Notes on Strange Fiction: Narrative's Function (1)
There's an idea you hear a lot in the discourse of pulp genre, that fiction is above all else about communication. This often goes hand in hand with condemnations of this or that work as inaccessible or pretentious, more concerned with crafting a pretty artifice than with making that artifice function as it's meant to. The basic judgement is that the writer has breached the protocols of narrative by being more concerned with (superficial) presentation than (substantive) transmission, more interested in style than content.
The dichotomy of style and content is, of course, bogus, but since I've laboured that point elsewhere ("Strange Sentences"), as have others (e.g. Delany, in his essay, "About Five Thousand Seven Hundred and Fifty Words"), I'm not going to reiterate the argument. What I'm more interested in here is the implicit assumption of what narrative is for, because while I'm exactly the type of writer who's obsessed with the aesthetics of the artifice itself, while I'm actually rather dubious of the privileging of the writer as dispenser of grand or pointed insights in their stories, I'm not entirely convinced by the contrary viewpoint that seems to predominate in communities bound more to the literary genres and to the critique of literature in general, where narrative is seen as ultimately autotelic -- having a purpose in and of itself.
The question I want to ask, then, is pretty basic: What is the core function of narrative?
Narrative is, of course, as much social interaction as linguistic construct. Yes, it is an object, a string of sentences spliced together into paragraphs, paragraphs stuck together into scenes, scenes sewn together into episodes, episodes sutured together to form the narrative as a whole. It is a stitching-of-songs, a rhapsody whether in poetry or prose.

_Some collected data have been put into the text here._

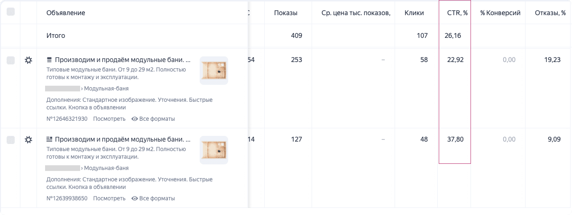Click the eye icon in ad №12639938650
Viewport: 572px width, 215px height.
click(135, 198)
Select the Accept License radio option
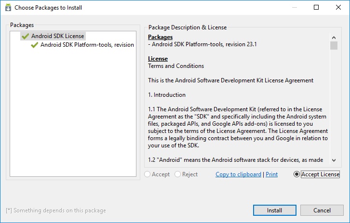The width and height of the screenshot is (350, 223). 296,174
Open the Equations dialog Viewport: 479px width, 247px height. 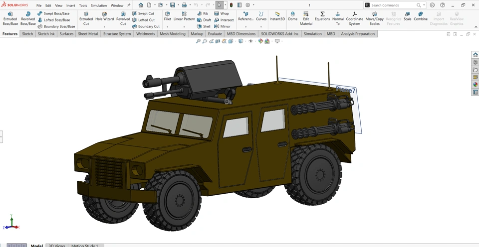(322, 16)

But every song is a song because it is sung; every sentence is an act; so narrative is also a process. In the terminology of linguistics this dynamic aspect of discourse is acknowledged by referring to that object-in-action, the verbal statement, as a speech act or utterance. Partly because it is a less formal term and partly because, when it comes to narrative, more often than not we're dealing with written rather than verbal statements, I'm going to adopt a simple terms for the units of narrative (sentences, paragraphs, scenes, episodes and narrative as a whole): articulation.
The term seems apt: it encapsulaties the structure of the object (it is articulated -- composed of units and decomposable back to those units); and it encapsulates the process of its enaction (it has been articulated -- not simply composed as an abstract structure but manifested in a concrete form).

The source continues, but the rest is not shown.